Work instruction:
Within the data below, state how many lines contain the string "Given". Provide the number only.

Entries supplied:
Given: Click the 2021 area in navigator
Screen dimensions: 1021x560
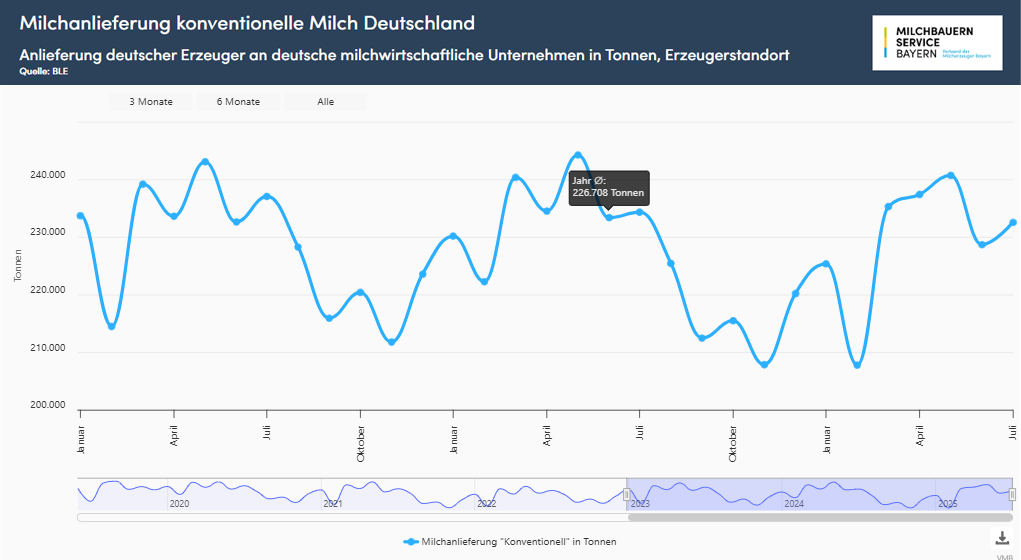Looking at the screenshot, I should tap(333, 495).
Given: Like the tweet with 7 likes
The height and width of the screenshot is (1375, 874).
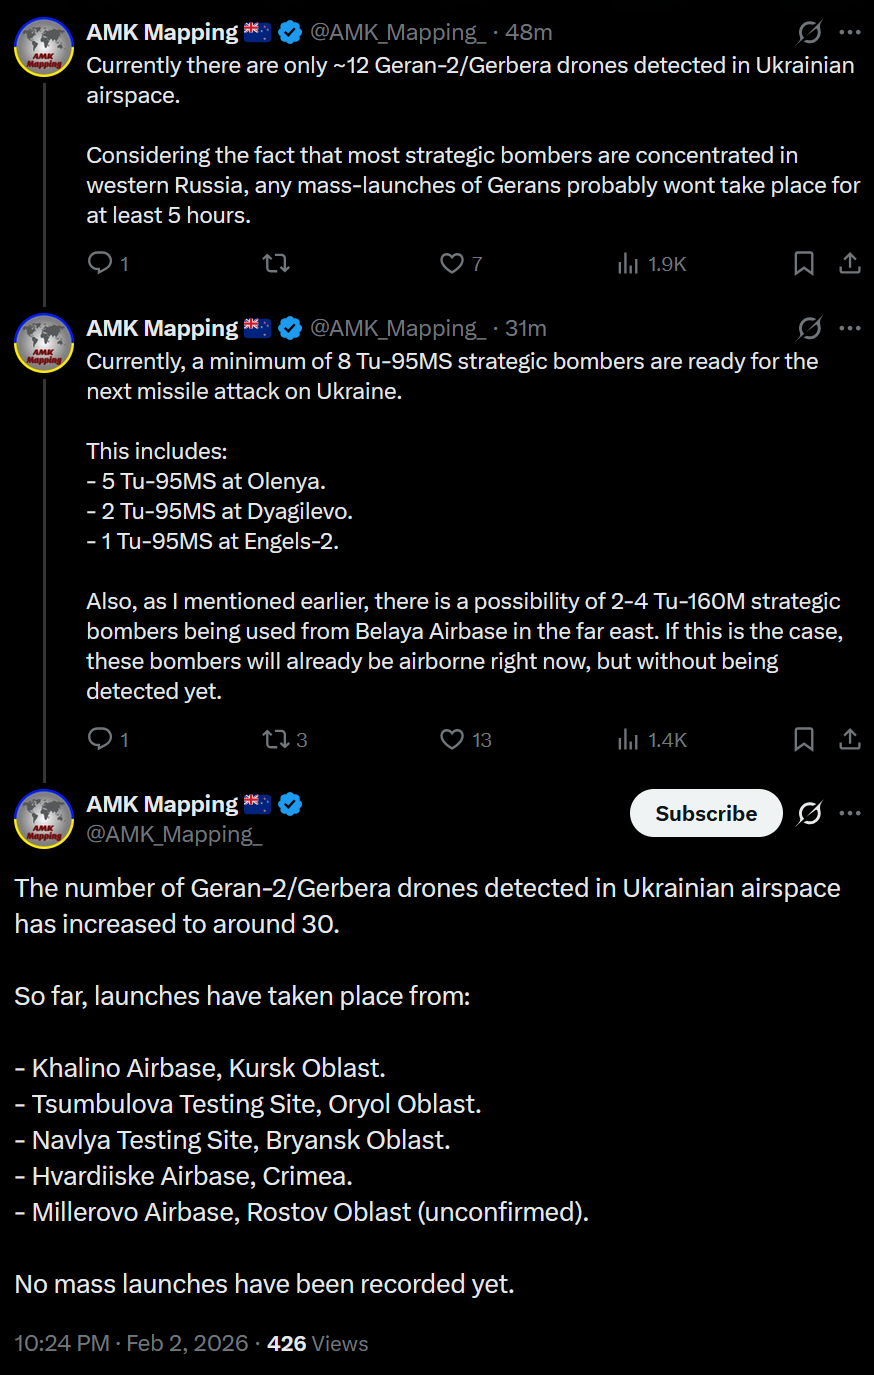Looking at the screenshot, I should tap(452, 263).
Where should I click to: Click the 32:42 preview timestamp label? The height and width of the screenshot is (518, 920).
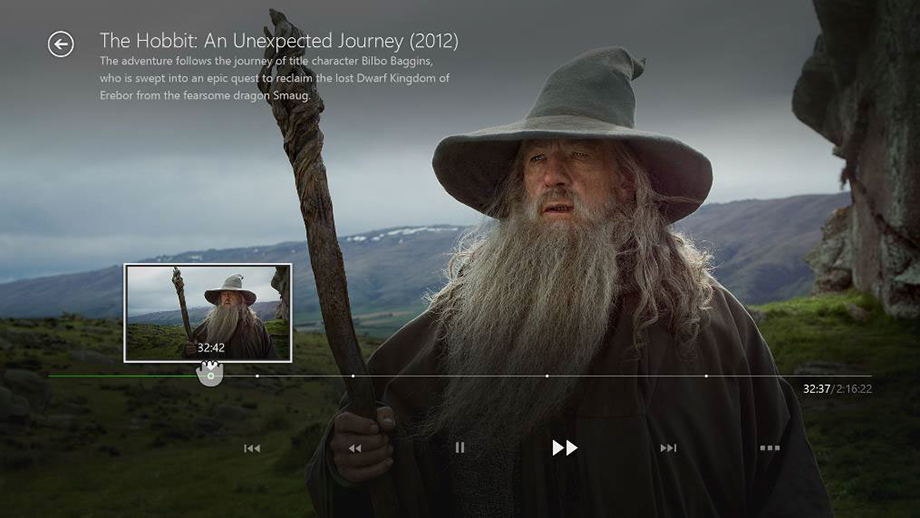point(210,347)
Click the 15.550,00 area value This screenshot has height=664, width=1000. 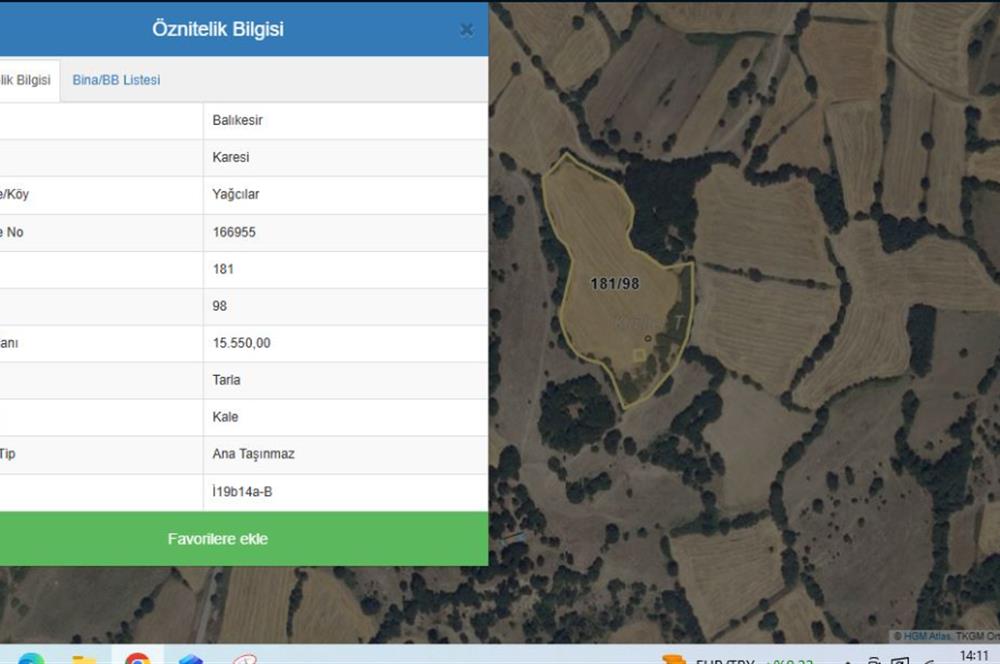[x=241, y=343]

Expected answer:
2